* Work item *
Every line of the material must appear in the answer exactly as it does here.

--- Data under study Enclosed Below ---

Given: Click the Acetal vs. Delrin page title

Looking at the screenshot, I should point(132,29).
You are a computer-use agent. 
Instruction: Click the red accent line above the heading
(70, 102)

--- End of Enclosed Data under study ---

* Answer box *
Given: Click the Acetal vs. Delrin page title

Looking at the screenshot, I should point(132,29).
You are a computer-use agent. 
Instruction: Click the red accent line above the heading
(70, 102)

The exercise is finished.